▶ [What you need to do]
Write out the lines again, switching "Register button" to "Sign Up button" and leaving everything else unchanged.

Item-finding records

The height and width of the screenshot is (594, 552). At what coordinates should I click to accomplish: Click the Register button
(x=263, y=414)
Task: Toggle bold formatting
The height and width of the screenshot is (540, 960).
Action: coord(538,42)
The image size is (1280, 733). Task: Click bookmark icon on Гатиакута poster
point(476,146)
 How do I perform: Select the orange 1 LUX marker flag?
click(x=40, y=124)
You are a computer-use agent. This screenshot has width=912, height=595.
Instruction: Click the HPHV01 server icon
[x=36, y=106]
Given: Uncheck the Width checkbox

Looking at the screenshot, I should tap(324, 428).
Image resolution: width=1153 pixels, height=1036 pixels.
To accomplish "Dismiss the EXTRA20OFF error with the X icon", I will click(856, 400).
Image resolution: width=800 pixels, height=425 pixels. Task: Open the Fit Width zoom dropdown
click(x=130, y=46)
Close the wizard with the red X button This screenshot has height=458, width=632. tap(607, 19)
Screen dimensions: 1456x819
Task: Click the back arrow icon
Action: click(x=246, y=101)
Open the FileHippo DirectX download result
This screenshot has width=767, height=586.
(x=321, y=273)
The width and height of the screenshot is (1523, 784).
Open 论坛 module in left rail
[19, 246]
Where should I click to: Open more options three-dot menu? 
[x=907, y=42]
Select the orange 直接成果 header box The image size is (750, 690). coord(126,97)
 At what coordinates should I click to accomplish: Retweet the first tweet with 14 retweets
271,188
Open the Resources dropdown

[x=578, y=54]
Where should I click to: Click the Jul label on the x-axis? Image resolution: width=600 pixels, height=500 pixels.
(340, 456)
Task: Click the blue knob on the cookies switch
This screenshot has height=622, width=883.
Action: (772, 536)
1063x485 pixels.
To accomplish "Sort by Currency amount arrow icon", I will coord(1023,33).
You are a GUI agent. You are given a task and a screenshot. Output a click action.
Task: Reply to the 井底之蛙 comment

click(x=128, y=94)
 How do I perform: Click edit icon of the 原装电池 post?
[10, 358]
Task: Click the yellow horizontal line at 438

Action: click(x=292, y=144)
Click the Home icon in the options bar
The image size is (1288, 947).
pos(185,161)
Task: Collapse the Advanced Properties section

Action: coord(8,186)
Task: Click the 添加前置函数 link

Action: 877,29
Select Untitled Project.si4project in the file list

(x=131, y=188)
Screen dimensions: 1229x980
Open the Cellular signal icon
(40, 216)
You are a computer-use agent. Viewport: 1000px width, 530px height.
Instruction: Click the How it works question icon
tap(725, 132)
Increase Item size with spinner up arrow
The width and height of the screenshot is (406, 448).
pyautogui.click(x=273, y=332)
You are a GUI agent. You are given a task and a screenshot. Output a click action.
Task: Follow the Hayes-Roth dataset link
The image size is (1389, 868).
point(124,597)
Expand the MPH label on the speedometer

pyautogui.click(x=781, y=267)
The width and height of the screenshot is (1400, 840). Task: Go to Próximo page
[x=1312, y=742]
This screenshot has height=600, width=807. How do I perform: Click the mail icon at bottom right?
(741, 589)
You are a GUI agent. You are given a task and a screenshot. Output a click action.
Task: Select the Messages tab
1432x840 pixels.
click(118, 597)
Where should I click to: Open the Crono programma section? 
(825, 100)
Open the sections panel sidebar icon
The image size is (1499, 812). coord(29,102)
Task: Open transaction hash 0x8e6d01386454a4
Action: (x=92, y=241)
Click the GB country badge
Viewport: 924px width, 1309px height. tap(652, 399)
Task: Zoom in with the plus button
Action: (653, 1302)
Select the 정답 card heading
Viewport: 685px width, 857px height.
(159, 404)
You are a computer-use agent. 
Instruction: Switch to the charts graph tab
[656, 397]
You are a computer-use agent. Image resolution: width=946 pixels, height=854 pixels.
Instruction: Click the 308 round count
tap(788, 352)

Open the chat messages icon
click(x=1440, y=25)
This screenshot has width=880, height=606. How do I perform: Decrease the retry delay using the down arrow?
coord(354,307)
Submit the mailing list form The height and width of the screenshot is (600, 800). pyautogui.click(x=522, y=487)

▶ [Task solution]
The height and width of the screenshot is (594, 552). At what coordinates should I click to accomplish: Click the Sign Up button
(x=263, y=414)
Task: Toggle bold formatting
The height and width of the screenshot is (540, 960).
Action: coord(538,42)
The image size is (1280, 733). Task: Click bookmark icon on Гатиакута poster
point(476,146)
 How do I perform: Select the orange 1 LUX marker flag?
click(x=40, y=124)
You are a computer-use agent. This screenshot has width=912, height=595.
Instruction: Click the HPHV01 server icon
[x=36, y=106]
Given: Uncheck the Width checkbox

Looking at the screenshot, I should tap(324, 428).
Image resolution: width=1153 pixels, height=1036 pixels.
To accomplish "Dismiss the EXTRA20OFF error with the X icon", I will click(856, 400).
Image resolution: width=800 pixels, height=425 pixels. Task: Open the Fit Width zoom dropdown
click(x=130, y=46)
Close the wizard with the red X button This screenshot has height=458, width=632. tap(607, 19)
Screen dimensions: 1456x819
Task: Click the back arrow icon
Action: click(x=246, y=101)
Open the FileHippo DirectX download result
This screenshot has width=767, height=586.
(x=321, y=273)
The width and height of the screenshot is (1523, 784).
Open 论坛 module in left rail
[19, 246]
Where should I click to: Open more options three-dot menu? 
[x=907, y=42]
Select the orange 直接成果 header box The image size is (750, 690). coord(126,97)
 At what coordinates should I click to accomplish: Retweet the first tweet with 14 retweets
271,188
Open the Resources dropdown

[x=578, y=54]
Where should I click to: Click the Jul label on the x-axis? Image resolution: width=600 pixels, height=500 pixels.
(340, 456)
Task: Click the blue knob on the cookies switch
This screenshot has height=622, width=883.
Action: (772, 536)
1063x485 pixels.
To accomplish "Sort by Currency amount arrow icon", I will coord(1023,33).
You are a GUI agent. You are given a task and a screenshot. Output a click action.
Task: Reply to the 井底之蛙 comment

click(x=128, y=94)
 How do I perform: Click edit icon of the 原装电池 post?
[10, 358]
Task: Click the yellow horizontal line at 438

Action: click(x=292, y=144)
Click the Home icon in the options bar
The image size is (1288, 947).
pos(185,161)
Task: Collapse the Advanced Properties section

Action: coord(8,186)
Task: Click the 添加前置函数 link

Action: 877,29
Select Untitled Project.si4project in the file list

(x=131, y=188)
Screen dimensions: 1229x980
Open the Cellular signal icon
(40, 216)
You are a computer-use agent. Viewport: 1000px width, 530px height.
Instruction: Click the How it works question icon
tap(725, 132)
Increase Item size with spinner up arrow
The width and height of the screenshot is (406, 448).
pyautogui.click(x=273, y=332)
You are a GUI agent. You are given a task and a screenshot. Output a click action.
Task: Follow the Hayes-Roth dataset link
The image size is (1389, 868).
point(124,597)
Expand the MPH label on the speedometer

pyautogui.click(x=781, y=267)
The width and height of the screenshot is (1400, 840). Task: Go to Próximo page
[x=1312, y=742]
This screenshot has height=600, width=807. How do I perform: Click the mail icon at bottom right?
(741, 589)
You are a GUI agent. You are given a task and a screenshot. Output a click action.
Task: Select the Messages tab
1432x840 pixels.
click(118, 597)
Where should I click to: Open the Crono programma section? 
(825, 100)
Open the sections panel sidebar icon
The image size is (1499, 812). coord(29,102)
Task: Open transaction hash 0x8e6d01386454a4
Action: (x=92, y=241)
Click the GB country badge
Viewport: 924px width, 1309px height. tap(652, 399)
Task: Zoom in with the plus button
Action: (653, 1302)
Select the 정답 card heading
Viewport: 685px width, 857px height.
(159, 404)
You are a computer-use agent. 
Instruction: Switch to the charts graph tab
[656, 397]
You are a computer-use agent. Image resolution: width=946 pixels, height=854 pixels.
Instruction: Click the 308 round count
tap(788, 352)

Open the chat messages icon
click(x=1440, y=25)
This screenshot has width=880, height=606. How do I perform: Decrease the retry delay using the down arrow?
coord(354,307)
Submit the mailing list form The height and width of the screenshot is (600, 800). pyautogui.click(x=522, y=487)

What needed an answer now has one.